Work in Progress
Market Size and Trade in Medical Services (with Jonathan Dingel, Josh Gottlieb, and Pauline Mourot)
[Revisions requested at American Economic Review]
We document substantial interregional trade in medical services and investigate whether regional economies of scale explain it. In Medicare data, one-fifth of production involves a doctor treating a patient from another region. Larger regions produce greater quantity, quality, and variety of medical services, which they “export” to patients from smaller regions. These patterns reflect scale economies: greater demand enables larger regions to improve quality, so they attract patients from elsewhere. Contrary to concerns that production is too concentrated, we estimate that larger regions have higher marginal returns. We study counterfactual policies that would lower travel costs rather than relocating production.
Resources: BFI Summary, BibTex, Public Data
Media: Washington Post, The Center Square, Chicago Booth Review, For All
Knowledge Growth and Organization of Expert Work: Evidence from Oncologists
Do workers respond to growing general knowledge by specializing? I study this in medical oncology, which has explosive growth in knowledge based on changes in historical cancer treatment guidelines. In response to knowledge growth, a minority of highly specialized oncologists become even more specialized. However, most oncologists do not become more specialized and continue to see a range of cancers. Instead, they increasingly fall behind the most specialized oncologists in drug-specific experience and the adoption of new cancer drugs. Growth in specialization occurs only in large markets, leading to increasing geographic inequality and implying growing economies of scale in healthcare.
Mentions: Marginal Revolution
I empirically investigate the trade-off between accuracy and interpretability in Medicare Advantage risk adjustment models. I introduce a formal metric for model complexity in payment policy, which equates complexity to the number of coefficients in a model, a factor central to stakeholder interpretation of payment rates. Machine learning models significantly improve prediction accuracy and robustness to upcoding but also dramatically increase complexity. An analysis of policymakers’ preferences reveals that these models likely do not justify their additional complexity. Future research should explore aligning machine learning advances with payment policy constraints.

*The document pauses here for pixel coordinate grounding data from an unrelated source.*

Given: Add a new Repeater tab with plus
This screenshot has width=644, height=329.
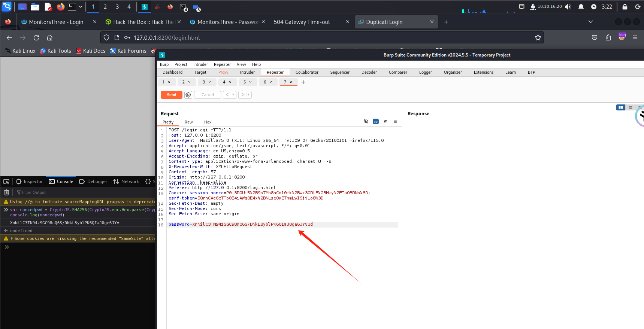Looking at the screenshot, I should tap(303, 82).
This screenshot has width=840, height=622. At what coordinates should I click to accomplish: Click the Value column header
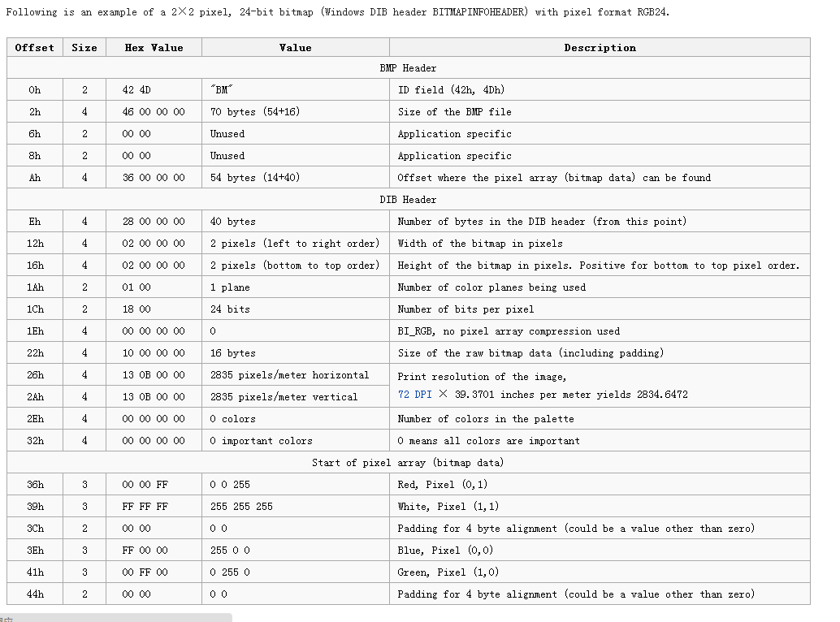click(296, 48)
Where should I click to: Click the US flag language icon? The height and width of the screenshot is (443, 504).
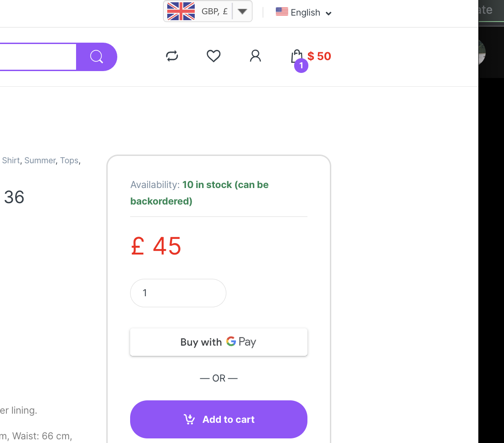[x=282, y=12]
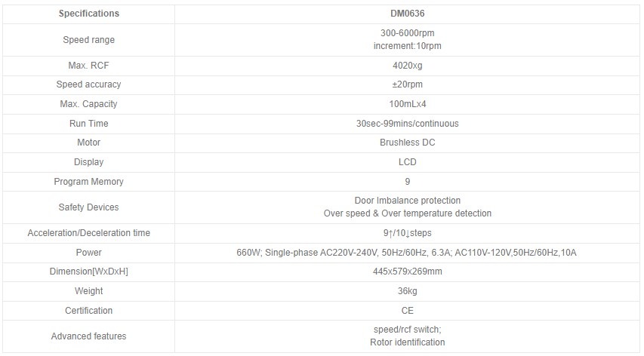Select the Speed range row label
Screen dimensions: 644x356
88,40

The Art of Medicine as Economics: Modeling Clinical Tradeoffs in the Production of Health
Standard economic models assume that monetary costs are the primary constraint to the use of medical care. However, clinical medicine abounds with situations where the use of effective medical treatments is not constrained by monetary costs but by the negative side effects of treatments, which I refer to as “health costs”. Navigating these trade-offs is referred to clinically as “the art of medicine.” I model these trade-offs by making a simple but substantive change to standard economic models of healthcare consumption. Medical treatments have a health cost. Treatment improves health in one dimension but harms it in another, constraining healthcare use. Patients whose medical care is constrained by health costs are unresponsive to monetary price changes. The model provides further predictions about situations in which price will be an effective policy lever and in which moral hazard will be limited. It also provides economists with a framework for thinking about clinical tradeoffs, a central driver of patterns of healthcare consumption.